Designing, Building & Packaging A Scalable, Testable .NET Open Source Component - Part 1 - Introduction
Designing, Building & Packaging A Scalable, Testable .NET Open Source Component - Part 2 - Basic Requirements
Designing, Building & Packaging A Scalable, Testable .NET Open Source Component - Part 3 - Project Setup
Designing, Building & Packaging A Scalable, Testable .NET Open Source Component - Part 4 - Types & Contracts
Designing, Building & Packaging A Scalable, Testable .NET Open Source Component - Part 5 - Component Implementation
Designing, Building & Packaging A Scalable, Testable .NET Open Source Component - Part 6 - Mocking & Behaviour Tests
Designing, Building & Packaging A Scalable, Testable .NET Open Source Component - Part 7 - Sequence Verification With Moq
Designing, Building & Packaging A Scalable, Testable .NET Open Source Component - Part 8 - Compressor Implementation
Designing, Building & Packaging A Scalable, Testable .NET Open Source Component - Part 9 - Encryptor Implementation
Designing, Building & Packaging A Scalable, Testable .NET Open Source Component - Part 10 - In Memory Storage
Designing, Building & Packaging A Scalable, Testable .NET Open Source Component - Part 11 - SQL Server Storage
Designing, Building & Packaging A Scalable, Testable .NET Open Source Component - Part 12 - PostgreSQL Storage
Designing, Building & Packaging A Scalable, Testable .NET Open Source Component - Part 13 - Database Configuration
Designing, Building & Packaging A Scalable, Testable .NET Open Source Component - Part 14 - Virtualizing Infrastructure
Designing, Building & Packaging A Scalable, Testable .NET Open Source Component - Part 15 - Test Organization (This Post)
Designing, Building & Packaging A Scalable, Testable .NET Open Source Component - Part 16 - Large File Consideration
Designing, Building & Packaging A Scalable, Testable .NET Open Source Component - Part 17 - Large File Consideration On PostgreSQL
Designing, Building & Packaging A Scalable, Testable .NET Open Source Component - Part 18 - Azure Blob Storage
Designing, Building & Packaging A Scalable, Testable .NET Open Source Component - Part 19 - Testing Azure Blob Storage Locally
Designing, Building & Packaging A Scalable, Testable .NET Open Source Component - Part 20 - Amazon S3 Storage

Our last post looked at organizing tests.

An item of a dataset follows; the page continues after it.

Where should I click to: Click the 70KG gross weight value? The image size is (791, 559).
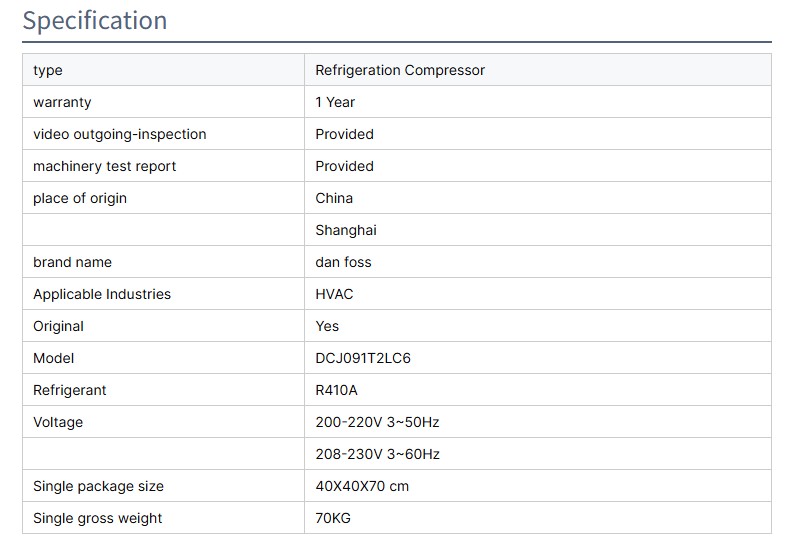(x=333, y=518)
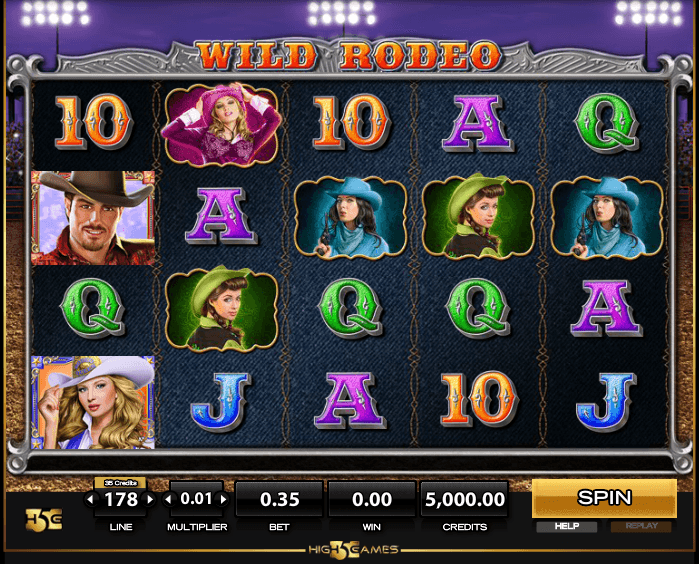Screen dimensions: 699x564
Task: Raise the multiplier with right arrow
Action: pyautogui.click(x=223, y=499)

This post we shall turn our attention to an issue we have kept under the carpet - dealing with large files.

Currently, our (passing) tests work with relatively small files.

private static MemoryStream GetFile()
{
  var faker = new Faker();
  var dataToStore = faker.Lorem.Sentences(20);
  var dataToStoreStream = new MemoryStream(Encoding.UTF8.GetBytes(dataToStore));
  return dataToStoreStream;
}

This is about 1,000 bytes (between 800 and 1100).

At which point we must ask ourselves - what constitutes a large file?

For purposes of our component, a large file is one that is greater than 5 MB.

Let us go on to further set an upper limit for our files. Let us use 1 GB - perhaps someone is uploading a DVD image, or a dump of some sort.

This present some challenges on our database code, specifically storage and retrieval.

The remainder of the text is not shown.